▶ Written instruction: Put the stretch from the line containing "Screen dimensions: 1336x1039" through the line containing "pos(249,1010)" into a JSON list of strings, one string per line and no blank lines. Leave the pictures out.

▶ Entries shown:

+ + + + +

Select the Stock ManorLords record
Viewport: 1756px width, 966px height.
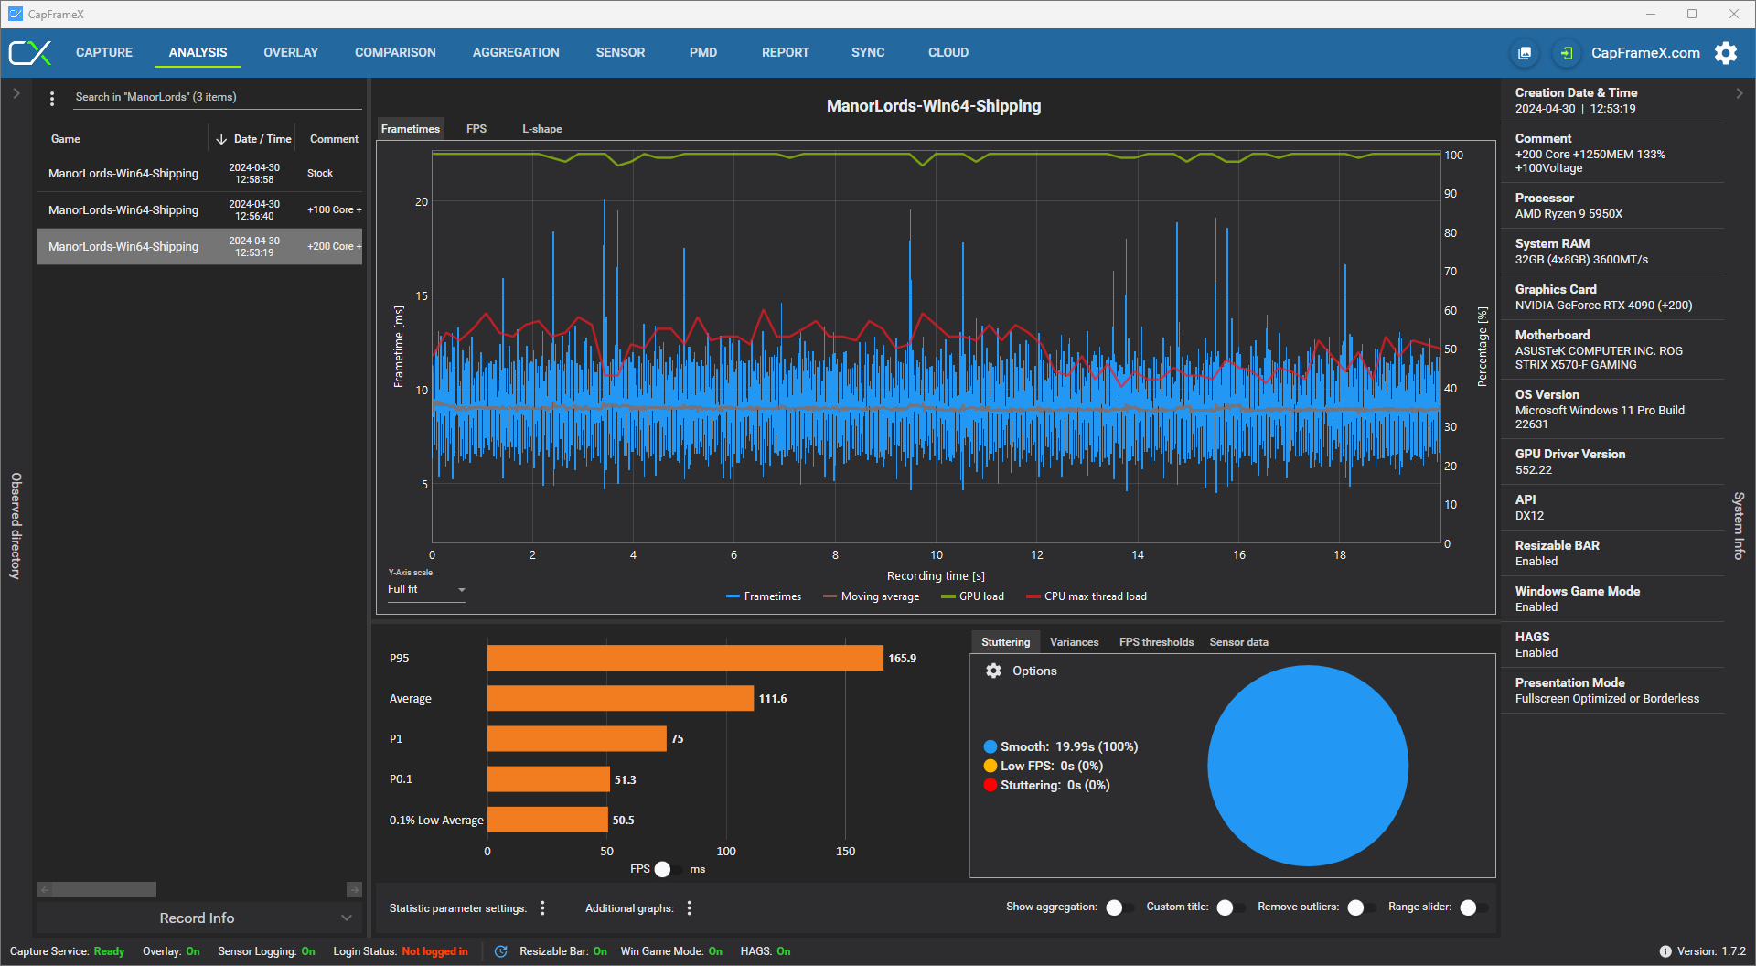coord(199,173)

+ + + + +

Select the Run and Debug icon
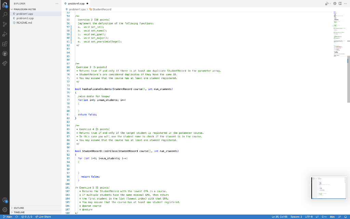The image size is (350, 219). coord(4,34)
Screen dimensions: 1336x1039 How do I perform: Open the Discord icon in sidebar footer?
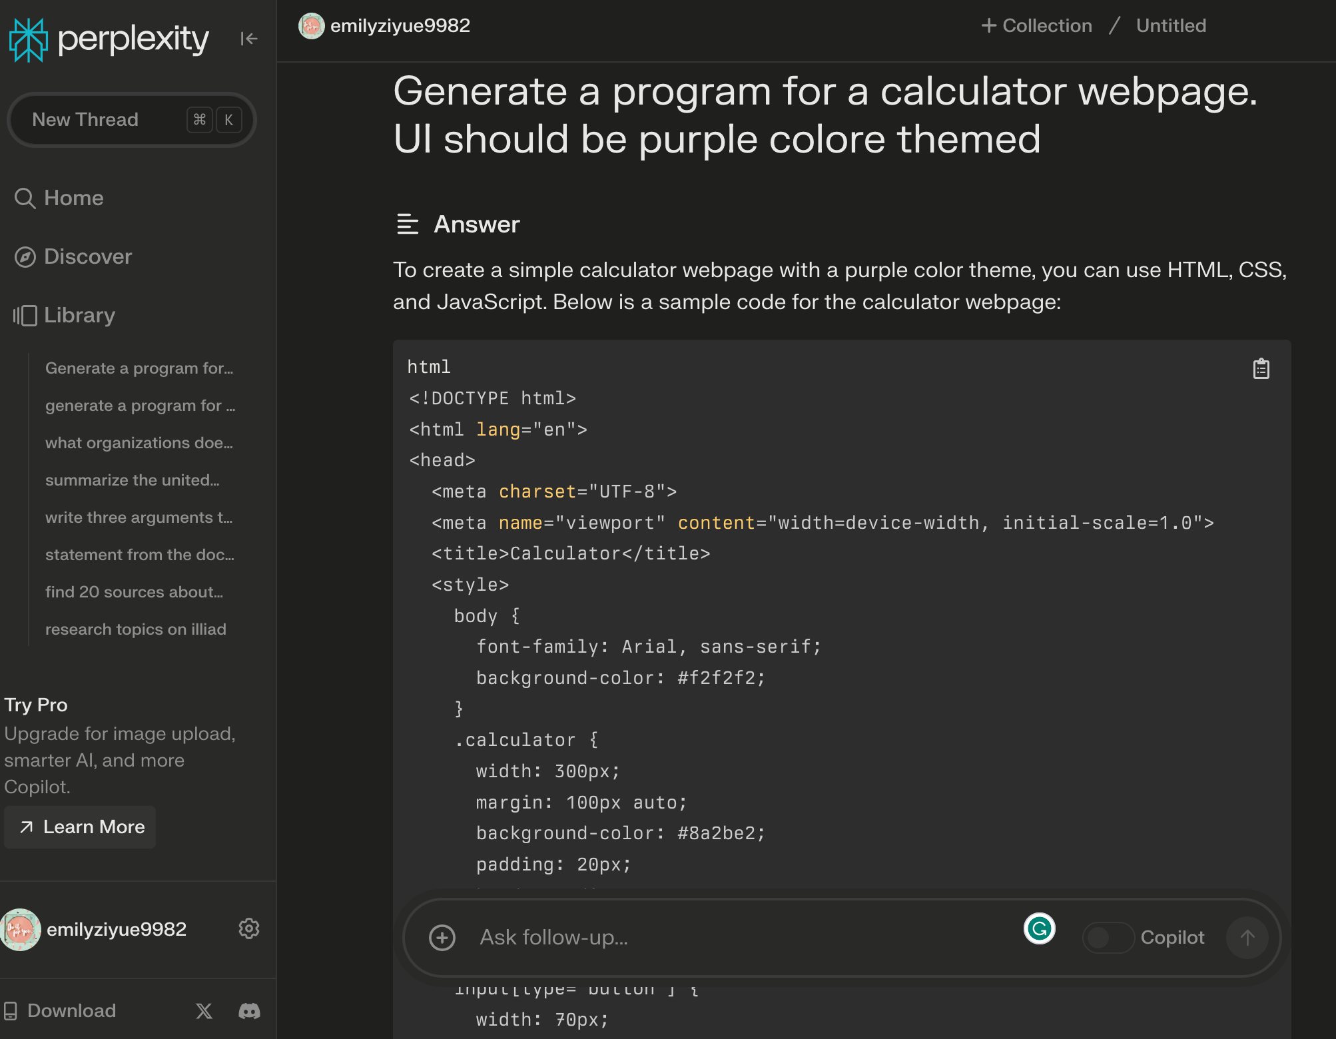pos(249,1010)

+ + + + +

▶ Answer:
[
  "Screen dimensions: 1336x1039 How do I perform: Open the Discord icon in sidebar footer?",
  "pos(249,1010)"
]